Non mais c'était l'époque ou casque et le reste était à joy, tu peut donc en dire du bien  ::P:

----------


## olivarius

+1 pour les reliures pour mes CPC  :;):

----------


## tenshu

> Je n'ai pas l'habitude de me vanter mais elle était de moi.





> Février 2003


Shit !  ::|: 



_oldschool classic tavu!_

----------


## Casque Noir

> Et bien, en toute franchise, je dis Chapeau Bas, Mooonsieur ! 
> Tiens, et tant que je t'ai sous le mulot :
> 1 - Y'a des goodies d'abonnement sur le feu ?
> 2 - Y'a des reliures de prévues ?


Oui, les goodies reviendront lorsqu'on aura de nouveaux bureaux. Normalement fin d'année. On ne peut rien stocker ici et la poste est un drame.

----------


## Blind_God_W@D

> Oui, les goodies reviendront lorsqu'on aura de nouveaux bureaux. Normalement fin d'année. On ne peut rien stocker ici et la poste est un drame.


YEAH !

----------


## Casque Noir

> Alors là je dis bravo monsieur !


Oui enfin, ça ne veut pas dire  non plus que l'on ne va pas augmenter les prix nous aussi. Il faut bien contrer l'inflation (coûts de distribution, des timbres, des loyers, du papier, etc...) qui a forcément augmenté en 5 ans.
D'ailleurs ce sera hélas au dessus des 4 euros (surement 4,2 ou 4,30 euros) et avant la fin de l'année, hélas... c'est ça où on ne pourra jamais continuer l'aventure. Ca fera donc entre 40 et 50 cts d'euros d'augmentation en 6 ans, ce qui reste en dessous de la moyenne dans la presse spécialisée (en pourcentage).

Bah oui, c'est la vie.

----------


## Augusto Giovanni

Bah oui, on achètera quand même. 
A vrai dire même 5 € ça me ferait pas mal au cul, et si ça peut en plus vous permettre de ne pas sortir de HS Consoles, j'adhère.  ::P:

----------


## t4nk

Clair, ça reste moins cher qu'un paquet de clopes, et ça dure deux semaines.

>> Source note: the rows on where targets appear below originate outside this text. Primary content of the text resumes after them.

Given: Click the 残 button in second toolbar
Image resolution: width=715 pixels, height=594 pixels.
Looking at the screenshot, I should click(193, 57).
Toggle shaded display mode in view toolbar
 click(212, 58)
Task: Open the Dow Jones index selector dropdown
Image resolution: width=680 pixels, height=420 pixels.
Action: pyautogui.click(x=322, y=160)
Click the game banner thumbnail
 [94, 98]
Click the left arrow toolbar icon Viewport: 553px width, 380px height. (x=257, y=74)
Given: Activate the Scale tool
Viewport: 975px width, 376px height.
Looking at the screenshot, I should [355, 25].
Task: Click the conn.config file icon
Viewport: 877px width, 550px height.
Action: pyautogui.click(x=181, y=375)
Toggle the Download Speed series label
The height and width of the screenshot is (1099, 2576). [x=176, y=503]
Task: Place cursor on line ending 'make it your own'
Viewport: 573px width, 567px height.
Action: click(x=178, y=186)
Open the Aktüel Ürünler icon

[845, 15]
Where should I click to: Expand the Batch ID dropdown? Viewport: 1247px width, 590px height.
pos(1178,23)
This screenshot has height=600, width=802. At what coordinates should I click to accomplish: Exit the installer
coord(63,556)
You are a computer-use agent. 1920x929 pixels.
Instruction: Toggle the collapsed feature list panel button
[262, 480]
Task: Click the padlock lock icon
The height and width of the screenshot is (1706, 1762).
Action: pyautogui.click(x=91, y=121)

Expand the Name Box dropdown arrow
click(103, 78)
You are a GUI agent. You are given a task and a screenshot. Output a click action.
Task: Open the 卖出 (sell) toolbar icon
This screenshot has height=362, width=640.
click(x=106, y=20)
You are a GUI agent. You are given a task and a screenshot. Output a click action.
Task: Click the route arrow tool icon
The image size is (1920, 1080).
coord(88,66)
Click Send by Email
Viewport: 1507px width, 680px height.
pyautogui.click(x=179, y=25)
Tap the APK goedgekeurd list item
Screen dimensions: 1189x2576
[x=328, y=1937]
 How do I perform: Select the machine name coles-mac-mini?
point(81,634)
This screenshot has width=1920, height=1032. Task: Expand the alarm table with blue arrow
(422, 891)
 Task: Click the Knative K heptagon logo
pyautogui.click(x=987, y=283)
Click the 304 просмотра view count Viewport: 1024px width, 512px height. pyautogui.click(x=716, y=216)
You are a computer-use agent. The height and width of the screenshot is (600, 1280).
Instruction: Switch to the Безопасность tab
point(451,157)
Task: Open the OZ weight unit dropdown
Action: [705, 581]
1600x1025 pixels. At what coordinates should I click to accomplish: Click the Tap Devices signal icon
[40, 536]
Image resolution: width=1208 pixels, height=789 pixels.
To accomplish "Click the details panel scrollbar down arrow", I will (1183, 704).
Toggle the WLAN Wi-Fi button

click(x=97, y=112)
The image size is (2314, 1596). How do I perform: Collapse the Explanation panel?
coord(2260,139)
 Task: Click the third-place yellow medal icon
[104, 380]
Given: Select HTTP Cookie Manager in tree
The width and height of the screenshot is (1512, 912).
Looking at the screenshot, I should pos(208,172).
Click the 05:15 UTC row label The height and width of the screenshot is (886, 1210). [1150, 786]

La politique du maintient du prix sur une très longue durée n'est vraiment pas évidente à gérer, principalement parce que lorsqu'il y a actualisation de la tarification le delta à tendance à faire peur, voire à faire gueuler, et là ca devient la croix et la misère de la bananière pour expliquer et rappeler que les tarifs n'avaient pas changés depuis des années, comme nul part ailleurs.  

:vécudouloureux:

----------


## Archambaut

Les bd, les poches et sans doute les autres se sont pris 50cts cette année, et eux c'est chaque année, alors je salue plutôt CPC d'avoir pu maintenir leur prix si longtemps.

----------


## ducon

C’est vrai que 9,20 roros le tome d’Astérix (rentabilisé depuis César), ça fait mal au derche.

----------


## lokideath

5€ faut pas abuser non plus, l'hardware il est à 5,50 et sans pub (enfin peut être qu'il va augmenter aussi ?).
Jusqu'à 4,50 ca va, mais moi je ne suis pas prêt à mettre plus. Bon en même temps je viens de me réabonner pour 66€ donc bon  ::ninja::

----------


## Louis Cypher

> Je n'ai pas l'habitude de me vanter mais elle était de moi. Enfin, l'idée évidemment, je n'ai pas dessiné Rayman ni le Pingouin même si je dessine ultra bien... hufhuf. 
> D'ailleurs UBI avait vraiment super assuré. Ils avaient dessiné Rayman en fonction de la position du Pingouin, c'était bien cool de leur part.
> 
> Ouah, j'avais pas fait gaffe : 5,90 en 2003 et 6,95 euros maintenant avec moins de pages !!!!!!!!!!!!!!
> 
> Canard PC, c'était 1.80, puis 1.90 en 2004, 3,80 en bimensuel avec le double de pages (sans augmentation donc), puis 3,90. On a donc augmenté, à nombre de pages égal de 2003 à 2010, de .... tan tan tan : 20 cts.
> Joystick : 105 cts avec moins de pages... moi je dis la classe.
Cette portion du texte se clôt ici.